A narrativa da “fraude no voto antecipado” não precisa de prova para funcionar. Precisa de tempo curto, imagens fora de contexto e uma frase que soe a denúncia. No relatório do LabCom/UBI (ODEPOL), o ciclo descrito é conhecido: circulam fotografias e vídeos de mesas de voto, insinua-se falta de selagem, aponta-se o dedo a “eles”, e a suspeita instala-se antes de qualquer esclarecimento institucional. Em 2021, a dinâmica repetiu-se com imagens usadas para sugerir irregularidades, apesar de esclarecimentos públicos.

O que está em jogo não é um detalhe técnico. É o alicerce: se o eleitor acreditar que a urna é um truque, qualquer derrota vira prova de conspiração e qualquer vitória vira “libertação”. Daquela promessa, restou apenas o eco.

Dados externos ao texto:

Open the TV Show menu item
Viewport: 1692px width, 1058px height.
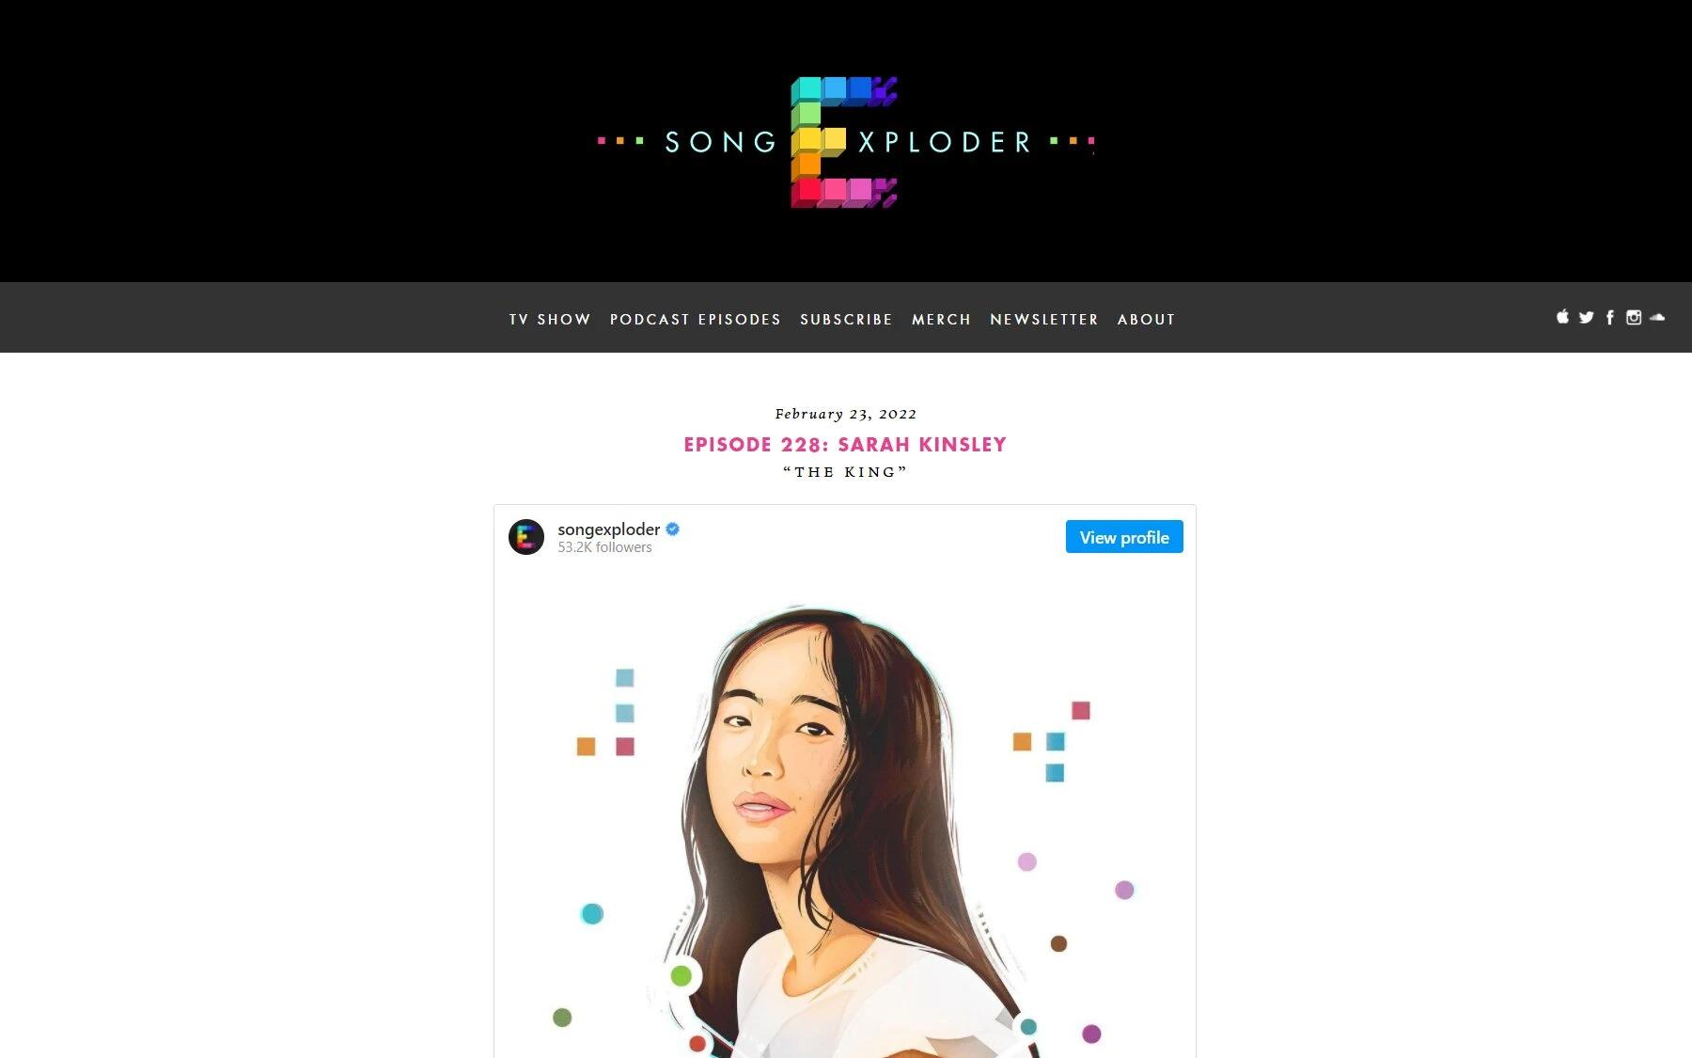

O mecanismo: suspeita primeiro, factos depois
A teoria nasce quase sempre com três ingredientes: (1) uma imagem que provoca estranheza; (2) uma legenda que “explica” o que a imagem não prova; (3) uma rede de partilha que trata a dúvida como certeza. O relatório enquadra este tipo de conteúdo como desinformação que explora fragilidades de literacia e a velocidade de circulação, em especial quando entra em grupos fechados, onde não há contraditório público.

Uma marca de realidade: na Penha de França, num café junto à paragem do 735, ouvi “isto já está ganho, eles mexem nos votos”. Não havia documento. Havia convicção.

Micro-história: o áudio que chega com selo de família
Num grupo de WhatsApp, chega um áudio de 20 segundos: “Conheço alguém que viu urnas abertas.” A voz fala baixo, como quem confessa. A frase “não digas que fui eu” dá-lhe credibilidade. Dois reencaminhamentos depois, já ninguém repete “conheço alguém”: passa a ser “há urnas abertas”. É aqui que a mentira acelera — não por malícia de quem recebe, mas por estrutura do canal.

Invertida fica a ordem: primeiro a ameaça, depois a procura de explicação.

O que a teoria oculta: como o processo funciona
A narrativa é eficaz porque transforma um procedimento administrativo (voto antecipado, logística, selagem, cadeia de custódia) num enredo moral: “eles roubam”. O relatório aponta precisamente para a exploração de percepções e para a forma como conteúdos deste tipo se encaixam em discursos de deslegitimação institucional. A pessoa comum não tem obrigação de dominar o regulamento; tem direito a confiar num processo que se explica de forma clara, rápida e repetível.

Poderiam argumentar que desconfiar é saudável e que a fiscalização cidadã é parte da democracia. Concordo. A concessão honesta é esta: transparência deficiente e comunicação tardia alimentam boatos; quando o Estado fala em linguagem de despacho, entrega terreno a quem fala em linguagem de alarme.

Mas suspeita sem prova, repetida como certeza, não fiscaliza: corrói.

A frase de impacto, curta e desconfortável: quando a urna vira suspeita permanente, o voto perde chão.